Pick out each line of the material below that contains the string "agent" and copy it. Case counts.

* _Listing_:
● ● ● ● ●

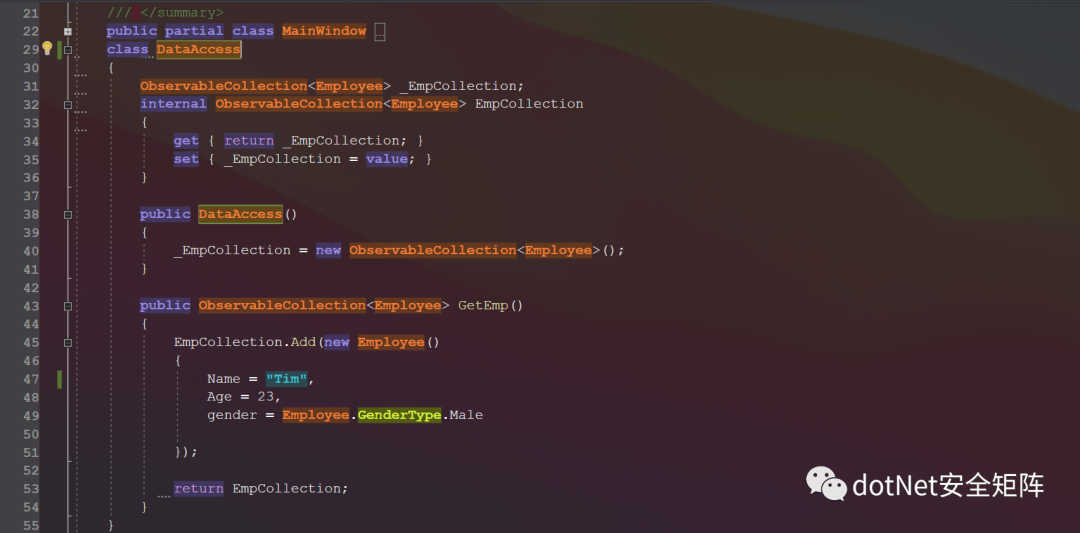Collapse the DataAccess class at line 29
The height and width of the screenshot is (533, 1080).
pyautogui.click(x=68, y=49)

● ● ● ● ●

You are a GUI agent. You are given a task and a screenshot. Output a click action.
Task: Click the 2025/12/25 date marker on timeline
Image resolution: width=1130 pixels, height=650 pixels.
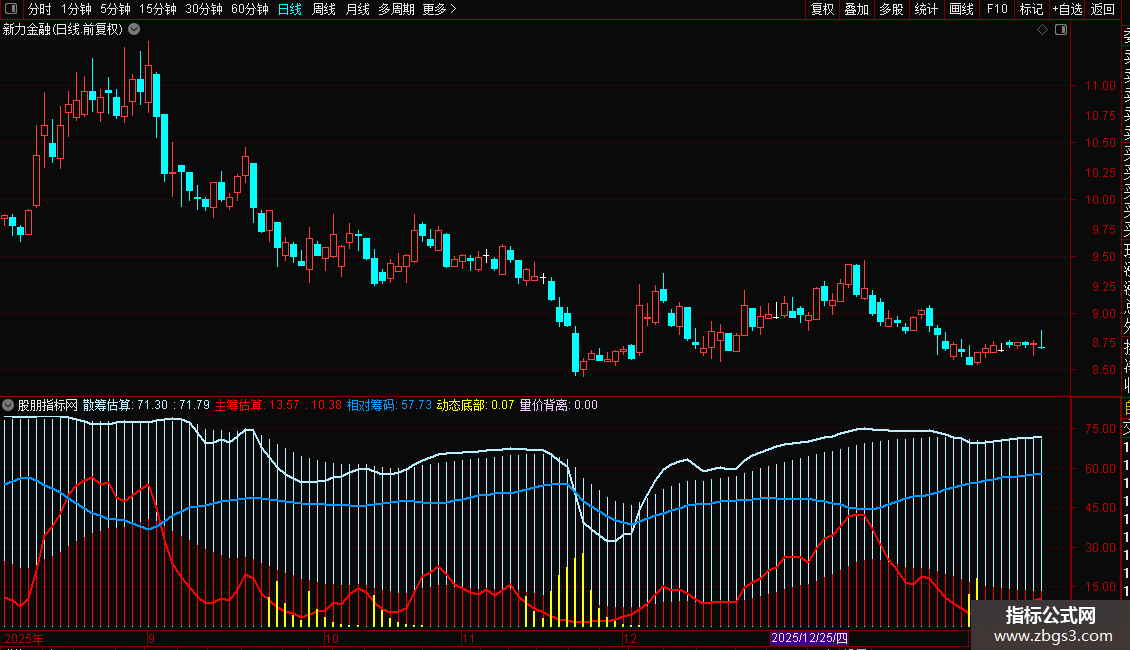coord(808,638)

● ● ● ● ●

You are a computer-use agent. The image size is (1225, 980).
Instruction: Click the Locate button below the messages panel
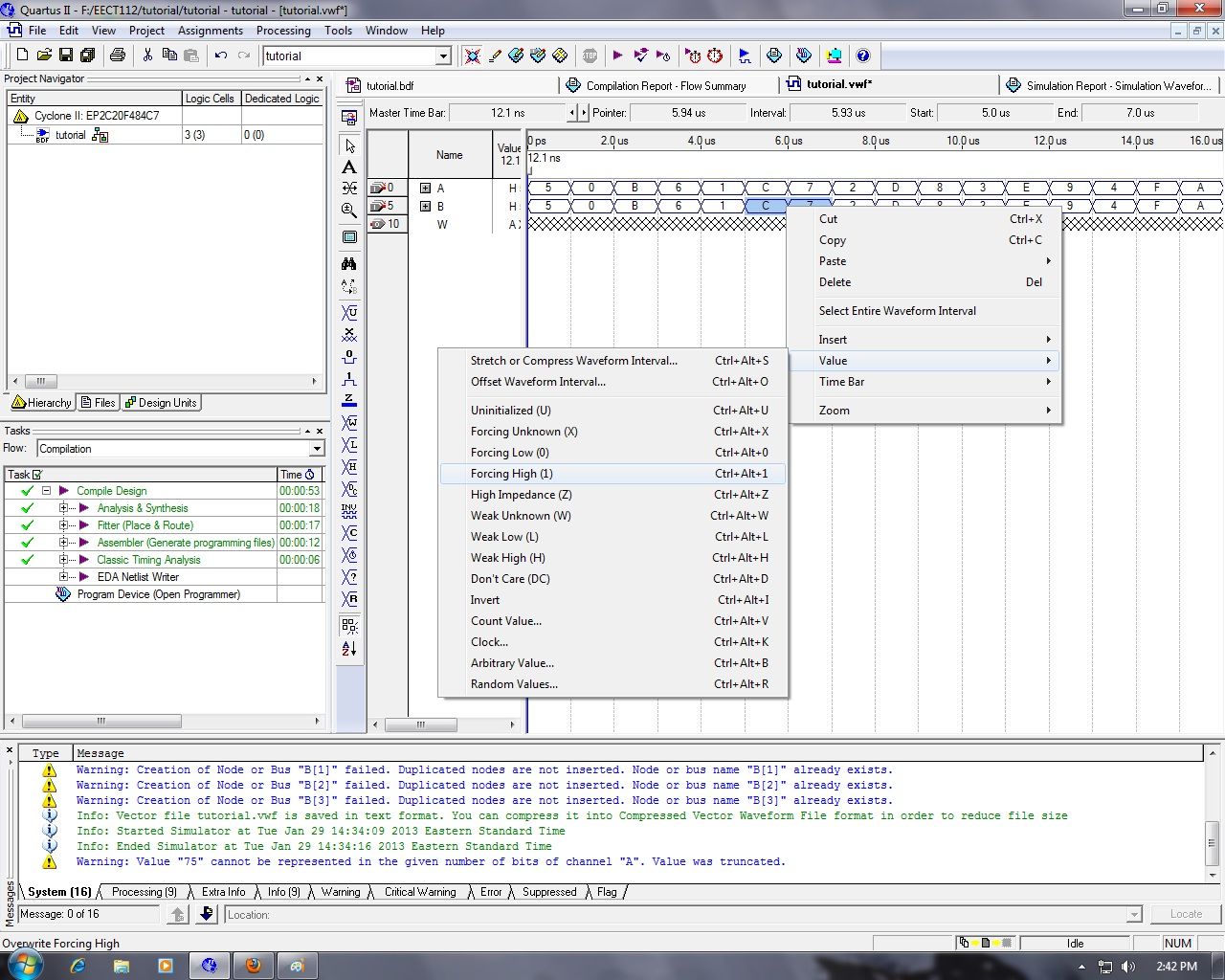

● ● ● ● ●

* _Response to the exercise_:
You are a GUI agent. You are given a task and a screenshot. Output a click action.
You are a computer-use agent. The image size is (1225, 980).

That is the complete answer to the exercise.